*** GIVEN RECORDS Section Begins ***
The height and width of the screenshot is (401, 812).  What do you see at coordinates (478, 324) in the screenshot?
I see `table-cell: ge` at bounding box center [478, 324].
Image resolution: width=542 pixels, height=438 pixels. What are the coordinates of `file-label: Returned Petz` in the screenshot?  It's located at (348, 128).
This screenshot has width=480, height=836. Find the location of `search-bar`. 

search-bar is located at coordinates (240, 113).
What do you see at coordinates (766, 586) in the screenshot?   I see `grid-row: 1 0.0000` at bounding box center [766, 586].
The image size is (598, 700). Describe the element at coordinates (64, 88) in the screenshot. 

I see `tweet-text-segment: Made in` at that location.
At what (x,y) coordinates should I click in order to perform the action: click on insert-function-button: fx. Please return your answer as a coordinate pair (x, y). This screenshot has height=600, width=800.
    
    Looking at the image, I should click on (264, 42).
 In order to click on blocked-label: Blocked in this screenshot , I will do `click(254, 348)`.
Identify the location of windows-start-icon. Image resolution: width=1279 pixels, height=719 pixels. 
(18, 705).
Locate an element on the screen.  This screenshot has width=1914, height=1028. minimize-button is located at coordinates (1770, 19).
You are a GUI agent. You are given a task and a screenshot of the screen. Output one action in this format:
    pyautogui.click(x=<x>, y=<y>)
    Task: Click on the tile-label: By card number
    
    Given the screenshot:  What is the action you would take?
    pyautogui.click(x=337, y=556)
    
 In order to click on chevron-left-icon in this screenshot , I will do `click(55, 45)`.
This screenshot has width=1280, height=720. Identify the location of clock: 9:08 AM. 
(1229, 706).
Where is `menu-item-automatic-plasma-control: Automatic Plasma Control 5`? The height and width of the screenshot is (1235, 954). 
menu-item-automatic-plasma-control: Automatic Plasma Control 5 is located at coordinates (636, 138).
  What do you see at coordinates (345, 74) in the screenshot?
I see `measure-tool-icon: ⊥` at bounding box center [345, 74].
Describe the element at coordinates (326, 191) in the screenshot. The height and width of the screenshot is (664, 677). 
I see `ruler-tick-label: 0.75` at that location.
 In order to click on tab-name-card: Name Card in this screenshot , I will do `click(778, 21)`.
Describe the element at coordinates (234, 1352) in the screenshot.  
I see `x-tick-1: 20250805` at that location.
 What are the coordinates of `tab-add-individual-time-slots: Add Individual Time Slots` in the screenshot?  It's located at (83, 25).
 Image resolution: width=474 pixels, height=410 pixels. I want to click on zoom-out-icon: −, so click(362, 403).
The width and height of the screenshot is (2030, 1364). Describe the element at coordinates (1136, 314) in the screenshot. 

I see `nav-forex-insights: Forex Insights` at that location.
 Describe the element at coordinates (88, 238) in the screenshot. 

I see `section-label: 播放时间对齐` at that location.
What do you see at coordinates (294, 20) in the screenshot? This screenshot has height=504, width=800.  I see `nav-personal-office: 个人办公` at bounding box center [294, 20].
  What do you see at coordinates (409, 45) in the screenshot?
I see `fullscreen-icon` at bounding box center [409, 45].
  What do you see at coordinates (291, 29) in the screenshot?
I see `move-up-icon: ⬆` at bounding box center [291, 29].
*** GIVEN RECORDS Section Ends ***
TASK INSTRUCTIONS: Could you copy all of the data above, character for character and with nothing changed?

OUTPUT:
The height and width of the screenshot is (401, 812).  What do you see at coordinates (478, 324) in the screenshot?
I see `table-cell: ge` at bounding box center [478, 324].
Image resolution: width=542 pixels, height=438 pixels. What are the coordinates of `file-label: Returned Petz` in the screenshot?  It's located at (348, 128).
This screenshot has width=480, height=836. Find the location of `search-bar`. 

search-bar is located at coordinates (240, 113).
What do you see at coordinates (766, 586) in the screenshot?   I see `grid-row: 1 0.0000` at bounding box center [766, 586].
The image size is (598, 700). Describe the element at coordinates (64, 88) in the screenshot. 

I see `tweet-text-segment: Made in` at that location.
At what (x,y) coordinates should I click in order to perform the action: click on insert-function-button: fx. Please return your answer as a coordinate pair (x, y). This screenshot has height=600, width=800.
    
    Looking at the image, I should click on (264, 42).
 In order to click on blocked-label: Blocked in this screenshot , I will do `click(254, 348)`.
Identify the location of windows-start-icon. Image resolution: width=1279 pixels, height=719 pixels. 
(18, 705).
Locate an element on the screen.  This screenshot has width=1914, height=1028. minimize-button is located at coordinates (1770, 19).
You are a GUI agent. You are given a task and a screenshot of the screen. Output one action in this format:
    pyautogui.click(x=<x>, y=<y>)
    Task: Click on the tile-label: By card number
    
    Given the screenshot:  What is the action you would take?
    pyautogui.click(x=337, y=556)
    
 In order to click on chevron-left-icon in this screenshot , I will do `click(55, 45)`.
This screenshot has width=1280, height=720. Identify the location of clock: 9:08 AM. 
(1229, 706).
Where is `menu-item-automatic-plasma-control: Automatic Plasma Control 5`? The height and width of the screenshot is (1235, 954). 
menu-item-automatic-plasma-control: Automatic Plasma Control 5 is located at coordinates (636, 138).
  What do you see at coordinates (345, 74) in the screenshot?
I see `measure-tool-icon: ⊥` at bounding box center [345, 74].
Describe the element at coordinates (326, 191) in the screenshot. The height and width of the screenshot is (664, 677). 
I see `ruler-tick-label: 0.75` at that location.
 In order to click on tab-name-card: Name Card in this screenshot , I will do `click(778, 21)`.
Describe the element at coordinates (234, 1352) in the screenshot.  
I see `x-tick-1: 20250805` at that location.
 What are the coordinates of `tab-add-individual-time-slots: Add Individual Time Slots` in the screenshot?  It's located at (83, 25).
 Image resolution: width=474 pixels, height=410 pixels. I want to click on zoom-out-icon: −, so click(362, 403).
The width and height of the screenshot is (2030, 1364). Describe the element at coordinates (1136, 314) in the screenshot. 

I see `nav-forex-insights: Forex Insights` at that location.
 Describe the element at coordinates (88, 238) in the screenshot. 

I see `section-label: 播放时间对齐` at that location.
What do you see at coordinates (294, 20) in the screenshot? This screenshot has height=504, width=800.  I see `nav-personal-office: 个人办公` at bounding box center [294, 20].
  What do you see at coordinates (409, 45) in the screenshot?
I see `fullscreen-icon` at bounding box center [409, 45].
  What do you see at coordinates (291, 29) in the screenshot?
I see `move-up-icon: ⬆` at bounding box center [291, 29].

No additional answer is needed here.